• [Supplied records]:
== Segment start ==

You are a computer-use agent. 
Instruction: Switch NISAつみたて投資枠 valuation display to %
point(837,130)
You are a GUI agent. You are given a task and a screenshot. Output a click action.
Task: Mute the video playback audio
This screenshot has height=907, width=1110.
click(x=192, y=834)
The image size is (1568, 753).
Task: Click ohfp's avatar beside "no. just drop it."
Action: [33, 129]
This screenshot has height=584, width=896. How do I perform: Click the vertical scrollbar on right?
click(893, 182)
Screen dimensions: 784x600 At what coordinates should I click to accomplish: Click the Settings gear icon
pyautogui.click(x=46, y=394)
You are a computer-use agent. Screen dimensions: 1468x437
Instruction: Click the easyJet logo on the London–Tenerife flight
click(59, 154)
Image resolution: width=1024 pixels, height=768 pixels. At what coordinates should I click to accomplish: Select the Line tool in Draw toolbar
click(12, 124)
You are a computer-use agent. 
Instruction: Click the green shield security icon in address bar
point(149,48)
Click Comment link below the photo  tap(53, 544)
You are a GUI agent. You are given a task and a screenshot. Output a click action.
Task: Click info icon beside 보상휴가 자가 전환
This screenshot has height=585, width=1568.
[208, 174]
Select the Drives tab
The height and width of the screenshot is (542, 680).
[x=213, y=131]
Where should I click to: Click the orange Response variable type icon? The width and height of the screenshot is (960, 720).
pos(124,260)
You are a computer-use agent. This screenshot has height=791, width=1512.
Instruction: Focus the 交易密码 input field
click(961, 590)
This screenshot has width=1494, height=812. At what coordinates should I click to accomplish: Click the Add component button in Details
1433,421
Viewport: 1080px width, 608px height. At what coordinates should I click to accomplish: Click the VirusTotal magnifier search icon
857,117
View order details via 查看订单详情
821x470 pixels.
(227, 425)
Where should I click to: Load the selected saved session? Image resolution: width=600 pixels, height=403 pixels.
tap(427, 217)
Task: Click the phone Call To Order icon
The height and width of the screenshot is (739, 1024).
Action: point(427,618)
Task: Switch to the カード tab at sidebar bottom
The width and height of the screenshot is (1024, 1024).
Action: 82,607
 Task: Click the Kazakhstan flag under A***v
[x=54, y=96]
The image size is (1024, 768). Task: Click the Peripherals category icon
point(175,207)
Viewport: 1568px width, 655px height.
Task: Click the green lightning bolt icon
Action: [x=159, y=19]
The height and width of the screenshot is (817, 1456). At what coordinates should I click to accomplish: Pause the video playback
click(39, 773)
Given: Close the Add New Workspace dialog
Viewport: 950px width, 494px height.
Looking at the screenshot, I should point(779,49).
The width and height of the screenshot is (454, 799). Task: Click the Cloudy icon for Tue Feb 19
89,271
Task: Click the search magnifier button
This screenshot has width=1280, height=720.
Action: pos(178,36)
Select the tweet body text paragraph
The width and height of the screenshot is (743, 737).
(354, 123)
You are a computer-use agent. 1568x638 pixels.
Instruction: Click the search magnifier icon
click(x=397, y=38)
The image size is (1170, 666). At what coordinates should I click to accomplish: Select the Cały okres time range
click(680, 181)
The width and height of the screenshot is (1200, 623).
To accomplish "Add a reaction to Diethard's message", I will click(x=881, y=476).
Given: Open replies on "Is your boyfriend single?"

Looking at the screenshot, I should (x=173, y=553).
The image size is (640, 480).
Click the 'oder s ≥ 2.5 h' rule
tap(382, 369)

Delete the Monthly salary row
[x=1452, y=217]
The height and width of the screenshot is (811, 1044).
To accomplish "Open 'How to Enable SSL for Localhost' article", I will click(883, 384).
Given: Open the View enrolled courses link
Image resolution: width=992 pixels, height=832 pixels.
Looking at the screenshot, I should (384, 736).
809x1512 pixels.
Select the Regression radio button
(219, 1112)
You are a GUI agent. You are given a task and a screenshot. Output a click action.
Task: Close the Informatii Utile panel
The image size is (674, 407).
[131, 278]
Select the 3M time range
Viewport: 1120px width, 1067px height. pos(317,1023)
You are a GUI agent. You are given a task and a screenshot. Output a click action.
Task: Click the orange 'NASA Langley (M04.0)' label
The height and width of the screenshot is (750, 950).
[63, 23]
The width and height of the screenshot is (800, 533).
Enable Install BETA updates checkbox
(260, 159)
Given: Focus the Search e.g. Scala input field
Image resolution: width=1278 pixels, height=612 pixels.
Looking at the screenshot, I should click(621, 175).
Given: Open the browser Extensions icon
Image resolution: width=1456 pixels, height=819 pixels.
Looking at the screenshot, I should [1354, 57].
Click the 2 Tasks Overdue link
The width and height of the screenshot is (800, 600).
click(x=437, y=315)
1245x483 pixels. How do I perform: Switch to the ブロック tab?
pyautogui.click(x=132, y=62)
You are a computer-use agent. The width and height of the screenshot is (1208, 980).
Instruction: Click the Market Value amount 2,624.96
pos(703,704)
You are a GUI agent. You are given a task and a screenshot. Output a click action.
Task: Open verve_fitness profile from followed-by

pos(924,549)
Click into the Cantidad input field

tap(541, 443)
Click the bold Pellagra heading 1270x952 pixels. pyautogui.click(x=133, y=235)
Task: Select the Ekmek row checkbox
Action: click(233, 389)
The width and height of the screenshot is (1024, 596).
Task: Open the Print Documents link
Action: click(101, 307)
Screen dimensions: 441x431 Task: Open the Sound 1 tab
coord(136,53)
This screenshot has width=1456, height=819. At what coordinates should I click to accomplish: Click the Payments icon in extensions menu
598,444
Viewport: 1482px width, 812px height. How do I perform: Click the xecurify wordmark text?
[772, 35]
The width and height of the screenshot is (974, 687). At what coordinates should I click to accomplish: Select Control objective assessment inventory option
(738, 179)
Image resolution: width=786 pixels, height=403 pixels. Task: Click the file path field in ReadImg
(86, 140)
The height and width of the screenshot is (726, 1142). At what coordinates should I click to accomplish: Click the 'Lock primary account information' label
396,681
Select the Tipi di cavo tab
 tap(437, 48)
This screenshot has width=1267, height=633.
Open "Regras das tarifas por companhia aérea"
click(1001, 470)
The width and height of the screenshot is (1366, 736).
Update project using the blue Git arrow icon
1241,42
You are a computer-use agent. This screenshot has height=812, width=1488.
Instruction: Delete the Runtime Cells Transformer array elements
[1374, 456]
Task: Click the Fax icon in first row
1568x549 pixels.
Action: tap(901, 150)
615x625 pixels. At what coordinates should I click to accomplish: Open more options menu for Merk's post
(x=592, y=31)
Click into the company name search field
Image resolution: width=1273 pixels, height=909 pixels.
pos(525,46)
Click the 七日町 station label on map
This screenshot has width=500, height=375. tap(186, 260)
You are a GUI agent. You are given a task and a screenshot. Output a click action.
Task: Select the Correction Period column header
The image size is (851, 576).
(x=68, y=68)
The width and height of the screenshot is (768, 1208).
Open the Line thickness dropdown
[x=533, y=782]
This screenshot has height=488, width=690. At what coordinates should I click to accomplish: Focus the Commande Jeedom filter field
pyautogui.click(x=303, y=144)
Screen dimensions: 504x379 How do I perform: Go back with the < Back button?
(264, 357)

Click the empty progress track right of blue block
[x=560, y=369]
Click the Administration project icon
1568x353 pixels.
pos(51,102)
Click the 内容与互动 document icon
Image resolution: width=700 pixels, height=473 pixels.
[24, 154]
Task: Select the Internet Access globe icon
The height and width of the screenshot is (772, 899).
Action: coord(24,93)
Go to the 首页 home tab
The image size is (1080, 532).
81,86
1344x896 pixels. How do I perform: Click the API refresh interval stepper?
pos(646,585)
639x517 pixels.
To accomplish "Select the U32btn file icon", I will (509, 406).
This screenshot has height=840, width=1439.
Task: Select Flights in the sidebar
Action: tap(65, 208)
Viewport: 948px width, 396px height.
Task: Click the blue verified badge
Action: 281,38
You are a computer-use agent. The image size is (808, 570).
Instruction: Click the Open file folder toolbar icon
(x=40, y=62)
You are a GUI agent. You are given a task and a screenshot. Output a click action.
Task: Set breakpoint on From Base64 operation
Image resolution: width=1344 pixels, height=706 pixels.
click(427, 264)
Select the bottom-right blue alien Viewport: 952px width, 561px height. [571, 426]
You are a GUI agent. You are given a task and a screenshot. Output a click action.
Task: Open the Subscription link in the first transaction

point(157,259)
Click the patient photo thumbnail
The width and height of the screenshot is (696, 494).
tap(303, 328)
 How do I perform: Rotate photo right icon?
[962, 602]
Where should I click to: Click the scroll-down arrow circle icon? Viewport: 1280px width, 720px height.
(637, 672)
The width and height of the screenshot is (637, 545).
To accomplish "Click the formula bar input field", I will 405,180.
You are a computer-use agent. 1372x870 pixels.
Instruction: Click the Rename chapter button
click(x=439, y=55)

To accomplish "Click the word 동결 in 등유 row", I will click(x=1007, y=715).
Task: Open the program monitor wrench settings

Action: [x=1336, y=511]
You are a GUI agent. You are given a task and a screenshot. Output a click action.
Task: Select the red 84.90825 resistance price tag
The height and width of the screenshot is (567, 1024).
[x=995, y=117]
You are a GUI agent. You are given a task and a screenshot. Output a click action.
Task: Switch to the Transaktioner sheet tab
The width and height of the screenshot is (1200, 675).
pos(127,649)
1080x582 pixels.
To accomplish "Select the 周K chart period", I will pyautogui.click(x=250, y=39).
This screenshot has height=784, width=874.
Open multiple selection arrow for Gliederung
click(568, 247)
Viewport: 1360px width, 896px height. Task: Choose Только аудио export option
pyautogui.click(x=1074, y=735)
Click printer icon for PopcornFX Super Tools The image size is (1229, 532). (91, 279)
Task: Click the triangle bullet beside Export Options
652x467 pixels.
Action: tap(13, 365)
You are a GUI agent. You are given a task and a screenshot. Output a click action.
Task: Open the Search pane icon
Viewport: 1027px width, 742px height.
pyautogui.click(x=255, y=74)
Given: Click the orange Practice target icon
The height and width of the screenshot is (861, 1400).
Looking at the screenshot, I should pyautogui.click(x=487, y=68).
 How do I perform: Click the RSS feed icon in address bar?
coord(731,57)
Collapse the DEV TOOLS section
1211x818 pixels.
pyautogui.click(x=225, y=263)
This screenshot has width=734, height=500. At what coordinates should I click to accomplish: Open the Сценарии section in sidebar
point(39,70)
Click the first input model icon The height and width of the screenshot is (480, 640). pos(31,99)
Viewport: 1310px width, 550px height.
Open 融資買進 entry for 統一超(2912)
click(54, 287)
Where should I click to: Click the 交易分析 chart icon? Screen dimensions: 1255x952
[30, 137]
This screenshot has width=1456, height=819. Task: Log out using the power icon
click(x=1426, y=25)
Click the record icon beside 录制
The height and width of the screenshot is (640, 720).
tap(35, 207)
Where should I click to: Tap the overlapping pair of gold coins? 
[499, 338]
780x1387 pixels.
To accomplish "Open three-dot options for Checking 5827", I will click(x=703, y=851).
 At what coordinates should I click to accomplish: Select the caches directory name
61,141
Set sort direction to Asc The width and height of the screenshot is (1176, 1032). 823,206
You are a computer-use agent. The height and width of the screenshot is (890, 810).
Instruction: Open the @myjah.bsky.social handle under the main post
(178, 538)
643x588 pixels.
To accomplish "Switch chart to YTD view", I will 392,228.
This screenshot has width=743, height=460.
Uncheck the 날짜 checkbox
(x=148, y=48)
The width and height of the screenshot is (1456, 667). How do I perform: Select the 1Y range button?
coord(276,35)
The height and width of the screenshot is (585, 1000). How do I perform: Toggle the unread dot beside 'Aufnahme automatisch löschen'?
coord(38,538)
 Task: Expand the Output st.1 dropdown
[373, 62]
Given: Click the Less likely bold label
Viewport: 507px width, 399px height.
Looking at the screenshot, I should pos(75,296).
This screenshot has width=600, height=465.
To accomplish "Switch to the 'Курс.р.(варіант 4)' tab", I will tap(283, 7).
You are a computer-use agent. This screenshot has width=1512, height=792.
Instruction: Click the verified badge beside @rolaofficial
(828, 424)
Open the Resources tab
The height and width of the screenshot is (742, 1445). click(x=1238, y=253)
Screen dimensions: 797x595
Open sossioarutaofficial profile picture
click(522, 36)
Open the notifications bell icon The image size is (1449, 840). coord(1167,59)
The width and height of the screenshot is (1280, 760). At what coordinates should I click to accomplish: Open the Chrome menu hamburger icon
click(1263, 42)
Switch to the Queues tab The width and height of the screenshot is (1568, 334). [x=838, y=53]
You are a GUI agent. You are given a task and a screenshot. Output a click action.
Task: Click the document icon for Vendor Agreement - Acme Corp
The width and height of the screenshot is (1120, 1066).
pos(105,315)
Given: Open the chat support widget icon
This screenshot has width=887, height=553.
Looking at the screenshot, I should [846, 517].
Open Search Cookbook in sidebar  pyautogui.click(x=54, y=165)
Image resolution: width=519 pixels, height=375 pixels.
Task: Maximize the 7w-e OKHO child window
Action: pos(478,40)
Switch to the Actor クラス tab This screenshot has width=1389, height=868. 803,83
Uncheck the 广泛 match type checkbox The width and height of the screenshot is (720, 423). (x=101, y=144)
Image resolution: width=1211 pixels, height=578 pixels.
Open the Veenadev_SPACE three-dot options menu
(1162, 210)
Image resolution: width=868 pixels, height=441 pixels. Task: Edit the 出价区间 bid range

== Segment end ==

• [Work order]:
Here the job is to set down exactly the lines of the material above that fall between the one with "The image size is (674, 407)." and the one with "Given: Focus the", inclusive, and nothing beyond them.

• [Answer space]:
The image size is (674, 407).
[131, 278]
Select the 3M time range
Viewport: 1120px width, 1067px height. pos(317,1023)
You are a GUI agent. You are given a task and a screenshot. Output a click action.
Task: Click the orange 'NASA Langley (M04.0)' label
The height and width of the screenshot is (750, 950).
[63, 23]
The width and height of the screenshot is (800, 533).
Enable Install BETA updates checkbox
(260, 159)
Given: Focus the Search e.g. Scala input field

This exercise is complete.